About this exercise: Below is a block of data; give all of it again word for word.
#### Material for this task
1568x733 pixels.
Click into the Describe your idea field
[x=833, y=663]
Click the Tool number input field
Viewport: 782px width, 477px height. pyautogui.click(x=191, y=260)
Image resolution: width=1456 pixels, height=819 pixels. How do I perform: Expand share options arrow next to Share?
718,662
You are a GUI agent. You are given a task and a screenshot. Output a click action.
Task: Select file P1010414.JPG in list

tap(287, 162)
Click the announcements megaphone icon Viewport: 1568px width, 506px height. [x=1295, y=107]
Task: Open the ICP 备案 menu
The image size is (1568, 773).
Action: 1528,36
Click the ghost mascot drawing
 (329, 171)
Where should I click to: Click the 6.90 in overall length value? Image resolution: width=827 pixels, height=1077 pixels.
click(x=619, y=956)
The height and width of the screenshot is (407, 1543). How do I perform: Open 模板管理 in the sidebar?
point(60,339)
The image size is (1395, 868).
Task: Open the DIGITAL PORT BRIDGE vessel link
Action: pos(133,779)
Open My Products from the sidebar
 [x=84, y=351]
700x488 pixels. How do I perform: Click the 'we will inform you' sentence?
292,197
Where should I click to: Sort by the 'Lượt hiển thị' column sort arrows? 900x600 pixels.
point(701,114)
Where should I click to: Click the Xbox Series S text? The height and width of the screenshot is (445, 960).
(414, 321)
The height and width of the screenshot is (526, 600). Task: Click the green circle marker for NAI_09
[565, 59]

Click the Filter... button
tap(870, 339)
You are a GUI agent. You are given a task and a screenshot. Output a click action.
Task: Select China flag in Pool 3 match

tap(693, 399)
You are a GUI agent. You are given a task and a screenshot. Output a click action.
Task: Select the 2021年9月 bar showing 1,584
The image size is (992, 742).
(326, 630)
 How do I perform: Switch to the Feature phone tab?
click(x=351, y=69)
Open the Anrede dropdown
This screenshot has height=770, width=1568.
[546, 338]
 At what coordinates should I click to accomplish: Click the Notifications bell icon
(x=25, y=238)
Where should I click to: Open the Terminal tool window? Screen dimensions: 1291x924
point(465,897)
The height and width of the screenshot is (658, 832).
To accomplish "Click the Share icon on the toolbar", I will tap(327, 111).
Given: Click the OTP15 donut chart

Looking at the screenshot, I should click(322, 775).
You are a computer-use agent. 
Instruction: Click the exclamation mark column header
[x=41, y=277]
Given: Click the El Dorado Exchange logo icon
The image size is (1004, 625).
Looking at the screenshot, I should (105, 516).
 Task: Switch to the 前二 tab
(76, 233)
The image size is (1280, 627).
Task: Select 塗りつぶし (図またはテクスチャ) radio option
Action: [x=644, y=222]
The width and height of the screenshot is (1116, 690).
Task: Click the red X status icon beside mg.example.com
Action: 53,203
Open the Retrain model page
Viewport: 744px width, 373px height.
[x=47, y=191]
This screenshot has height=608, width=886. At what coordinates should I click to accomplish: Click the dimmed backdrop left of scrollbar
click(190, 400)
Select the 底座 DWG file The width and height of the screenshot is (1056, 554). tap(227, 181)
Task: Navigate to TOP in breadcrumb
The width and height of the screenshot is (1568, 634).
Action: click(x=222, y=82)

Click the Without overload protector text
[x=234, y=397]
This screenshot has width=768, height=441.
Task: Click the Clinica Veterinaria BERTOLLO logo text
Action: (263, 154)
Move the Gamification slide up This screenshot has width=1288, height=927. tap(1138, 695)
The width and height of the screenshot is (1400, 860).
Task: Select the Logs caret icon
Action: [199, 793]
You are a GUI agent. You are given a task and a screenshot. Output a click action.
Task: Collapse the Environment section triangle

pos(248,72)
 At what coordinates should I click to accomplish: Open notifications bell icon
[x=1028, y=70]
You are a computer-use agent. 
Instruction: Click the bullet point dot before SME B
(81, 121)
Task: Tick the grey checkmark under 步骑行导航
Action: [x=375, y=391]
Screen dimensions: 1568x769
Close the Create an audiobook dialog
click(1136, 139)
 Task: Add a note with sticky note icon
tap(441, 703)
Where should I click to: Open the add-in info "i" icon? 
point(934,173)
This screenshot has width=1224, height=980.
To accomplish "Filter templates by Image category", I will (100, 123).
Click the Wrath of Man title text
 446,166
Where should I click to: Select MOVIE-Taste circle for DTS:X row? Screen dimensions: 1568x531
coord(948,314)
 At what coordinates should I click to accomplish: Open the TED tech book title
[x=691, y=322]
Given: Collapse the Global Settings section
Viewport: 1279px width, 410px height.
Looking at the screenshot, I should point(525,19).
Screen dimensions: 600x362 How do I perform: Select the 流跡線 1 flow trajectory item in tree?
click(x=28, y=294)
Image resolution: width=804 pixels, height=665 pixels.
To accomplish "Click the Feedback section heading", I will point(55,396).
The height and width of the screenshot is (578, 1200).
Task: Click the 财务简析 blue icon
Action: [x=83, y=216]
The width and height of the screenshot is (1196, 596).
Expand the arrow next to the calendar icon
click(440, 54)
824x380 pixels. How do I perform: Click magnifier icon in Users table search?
########
Result:
1568x733 pixels.
Click into the Describe your idea field
[x=833, y=663]
Click the Tool number input field
Viewport: 782px width, 477px height. pyautogui.click(x=191, y=260)
Image resolution: width=1456 pixels, height=819 pixels. How do I perform: Expand share options arrow next to Share?
718,662
You are a GUI agent. You are given a task and a screenshot. Output a click action.
Task: Select file P1010414.JPG in list

tap(287, 162)
Click the announcements megaphone icon Viewport: 1568px width, 506px height. [x=1295, y=107]
Task: Open the ICP 备案 menu
The image size is (1568, 773).
Action: 1528,36
Click the ghost mascot drawing
 (329, 171)
Where should I click to: Click the 6.90 in overall length value? Image resolution: width=827 pixels, height=1077 pixels.
click(x=619, y=956)
The height and width of the screenshot is (407, 1543). How do I perform: Open 模板管理 in the sidebar?
point(60,339)
The image size is (1395, 868).
Task: Open the DIGITAL PORT BRIDGE vessel link
Action: pos(133,779)
Open My Products from the sidebar
 [x=84, y=351]
700x488 pixels. How do I perform: Click the 'we will inform you' sentence?
292,197
Where should I click to: Sort by the 'Lượt hiển thị' column sort arrows? 900x600 pixels.
point(701,114)
Where should I click to: Click the Xbox Series S text? The height and width of the screenshot is (445, 960).
(414, 321)
The height and width of the screenshot is (526, 600). Task: Click the green circle marker for NAI_09
[565, 59]

Click the Filter... button
tap(870, 339)
You are a GUI agent. You are given a task and a screenshot. Output a click action.
Task: Select China flag in Pool 3 match

tap(693, 399)
You are a GUI agent. You are given a task and a screenshot. Output a click action.
Task: Select the 2021年9月 bar showing 1,584
The image size is (992, 742).
(326, 630)
 How do I perform: Switch to the Feature phone tab?
click(x=351, y=69)
Open the Anrede dropdown
This screenshot has height=770, width=1568.
[546, 338]
 At what coordinates should I click to accomplish: Click the Notifications bell icon
(x=25, y=238)
Where should I click to: Open the Terminal tool window? Screen dimensions: 1291x924
point(465,897)
The height and width of the screenshot is (658, 832).
To accomplish "Click the Share icon on the toolbar", I will tap(327, 111).
Given: Click the OTP15 donut chart

Looking at the screenshot, I should click(322, 775).
You are a computer-use agent. 
Instruction: Click the exclamation mark column header
[x=41, y=277]
Given: Click the El Dorado Exchange logo icon
The image size is (1004, 625).
Looking at the screenshot, I should (105, 516).
 Task: Switch to the 前二 tab
(76, 233)
The image size is (1280, 627).
Task: Select 塗りつぶし (図またはテクスチャ) radio option
Action: [x=644, y=222]
The width and height of the screenshot is (1116, 690).
Task: Click the red X status icon beside mg.example.com
Action: 53,203
Open the Retrain model page
Viewport: 744px width, 373px height.
[x=47, y=191]
This screenshot has height=608, width=886. At what coordinates should I click to accomplish: Click the dimmed backdrop left of scrollbar
click(190, 400)
Select the 底座 DWG file The width and height of the screenshot is (1056, 554). tap(227, 181)
Task: Navigate to TOP in breadcrumb
The width and height of the screenshot is (1568, 634).
Action: click(x=222, y=82)

Click the Without overload protector text
[x=234, y=397]
This screenshot has width=768, height=441.
Task: Click the Clinica Veterinaria BERTOLLO logo text
Action: (263, 154)
Move the Gamification slide up This screenshot has width=1288, height=927. tap(1138, 695)
The width and height of the screenshot is (1400, 860).
Task: Select the Logs caret icon
Action: [199, 793]
You are a GUI agent. You are given a task and a screenshot. Output a click action.
Task: Collapse the Environment section triangle

pos(248,72)
 At what coordinates should I click to accomplish: Open notifications bell icon
[x=1028, y=70]
You are a computer-use agent. 
Instruction: Click the bullet point dot before SME B
(81, 121)
Task: Tick the grey checkmark under 步骑行导航
Action: [x=375, y=391]
Screen dimensions: 1568x769
Close the Create an audiobook dialog
click(1136, 139)
 Task: Add a note with sticky note icon
tap(441, 703)
Where should I click to: Open the add-in info "i" icon? 
point(934,173)
This screenshot has width=1224, height=980.
To accomplish "Filter templates by Image category", I will (100, 123).
Click the Wrath of Man title text
 446,166
Where should I click to: Select MOVIE-Taste circle for DTS:X row? Screen dimensions: 1568x531
coord(948,314)
 At what coordinates should I click to accomplish: Open the TED tech book title
[x=691, y=322]
Given: Collapse the Global Settings section
Viewport: 1279px width, 410px height.
Looking at the screenshot, I should point(525,19).
Screen dimensions: 600x362 How do I perform: Select the 流跡線 1 flow trajectory item in tree?
click(x=28, y=294)
Image resolution: width=804 pixels, height=665 pixels.
To accomplish "Click the Feedback section heading", I will point(55,396).
The height and width of the screenshot is (578, 1200).
Task: Click the 财务简析 blue icon
Action: [x=83, y=216]
The width and height of the screenshot is (1196, 596).
Expand the arrow next to the calendar icon
click(440, 54)
824x380 pixels. How do I perform: Click magnifier icon in Users table search?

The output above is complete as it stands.